Answer these questions from the call transcript:
1. Which firm is Brooke Roach with?
2. According to the reply, where in the funnel were this year's marketing investments focused?
3. In which months was more labor placed in the stores so that the store brand ambassadors were trained up?

**TEXT SEGMENT:**
######
Your next question comes from the line of Brooke Roach with Goldman Sachs.

Brooke Roach

Analyst · Goldman Sachs.

Can you help contextualize the relative contribution you expect to see from each of the 3 focus areas for operating margin into fiscal '27? What gives you confidence that you can maintain the strong top line comp and conversion momentum that you've achieved this year as you start to adjust the labor model and reduce marketing spend?

Beth Clymer

Analyst · Goldman Sachs.

Thanks for the question, Brooke. The investments we made this year and last year are investments that we believe when we made them, and we still believe now that we are seeing their impact are investments that will fuel growth in the short, medium and long term. So for example, this year, our marketing investments were very focused in the top of funnel. Changing how we show up to the consumers, changing where we show up to the consumers, the message that -- those aren't investments that pay back in the month or even in the quarter of the year. Those are investments that are changing the hearts and minds of consumers and pay back over time. And so that gives us -- and some of those are onetime investments that are repositioning, how product photography shows up, things like that. So we can pull back those investments without actually changing the frequency at which our media shows up in front of consumers, et cetera. And so there are -- because the nature of these investments were medium and long-term payback, that means that we can begin to get some leverage on them without impacting growth. And in fact, the impact of those investments will build. Same thing is true in store labor. A lot of our store labor investment this year, yes, was more staffing in critical time periods than peak, but it was also more labor in the stores in June, July, August, September so that the store brand ambassadors were trained up. That training bear fruit next year and the year after. And so these are investments that were incremental to the P&L this year, but are normal course and effect, sources of leverage as the effectiveness of them build. And so that's how we get comfortable with that. It's not like all of our incremental investment this year was a whole bunch of paid media to drive in-month conversion, right? It was much more strategic substantive focus on brand relevance, which is what gives us confidence that we can moderate those and have it become a source of leverage while simultaneously driving the top line growth. In terms of relative contribution, there's massive opportunity in all of these. And so our focus is across all of them. I think it would be premature to comment on which one might contribute more or less or faster or slower. But we have -- we believe we have real opportunity in each of these areas. And more importantly, we believe we have the plans to execute and drive margin improvement in all 3 of those focus areas.
######
Collected data entries:
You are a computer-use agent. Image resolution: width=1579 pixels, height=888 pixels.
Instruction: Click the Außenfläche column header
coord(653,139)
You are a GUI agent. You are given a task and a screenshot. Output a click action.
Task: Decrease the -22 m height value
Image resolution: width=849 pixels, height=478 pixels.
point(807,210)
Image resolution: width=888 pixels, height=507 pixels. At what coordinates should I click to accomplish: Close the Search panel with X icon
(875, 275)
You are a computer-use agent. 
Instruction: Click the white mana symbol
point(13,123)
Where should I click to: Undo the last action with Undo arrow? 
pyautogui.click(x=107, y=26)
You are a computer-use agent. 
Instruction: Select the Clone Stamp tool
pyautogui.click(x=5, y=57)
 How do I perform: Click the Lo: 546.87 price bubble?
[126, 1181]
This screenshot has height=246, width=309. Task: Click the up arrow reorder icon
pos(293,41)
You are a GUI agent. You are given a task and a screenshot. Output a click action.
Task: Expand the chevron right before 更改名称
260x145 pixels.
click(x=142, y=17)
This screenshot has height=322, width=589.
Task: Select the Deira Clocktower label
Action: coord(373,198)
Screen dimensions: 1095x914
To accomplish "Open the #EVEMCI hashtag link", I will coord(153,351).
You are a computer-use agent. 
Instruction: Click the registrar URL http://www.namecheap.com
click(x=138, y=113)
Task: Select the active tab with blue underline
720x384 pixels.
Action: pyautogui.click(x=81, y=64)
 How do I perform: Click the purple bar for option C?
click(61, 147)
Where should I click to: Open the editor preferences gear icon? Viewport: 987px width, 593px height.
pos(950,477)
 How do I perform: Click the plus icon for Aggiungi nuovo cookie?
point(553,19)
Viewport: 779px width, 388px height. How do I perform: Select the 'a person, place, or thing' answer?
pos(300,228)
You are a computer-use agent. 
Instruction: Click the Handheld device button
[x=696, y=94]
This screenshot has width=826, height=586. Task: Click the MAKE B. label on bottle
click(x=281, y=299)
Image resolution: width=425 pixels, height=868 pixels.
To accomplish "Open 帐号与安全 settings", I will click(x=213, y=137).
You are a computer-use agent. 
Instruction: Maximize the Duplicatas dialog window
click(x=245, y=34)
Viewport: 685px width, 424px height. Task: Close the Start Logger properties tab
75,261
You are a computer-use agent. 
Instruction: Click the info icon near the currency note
######
**SOLUTION FOR THIS TASK:**
1. Goldman Sachs
2. The top of funnel
3. June, July, August and September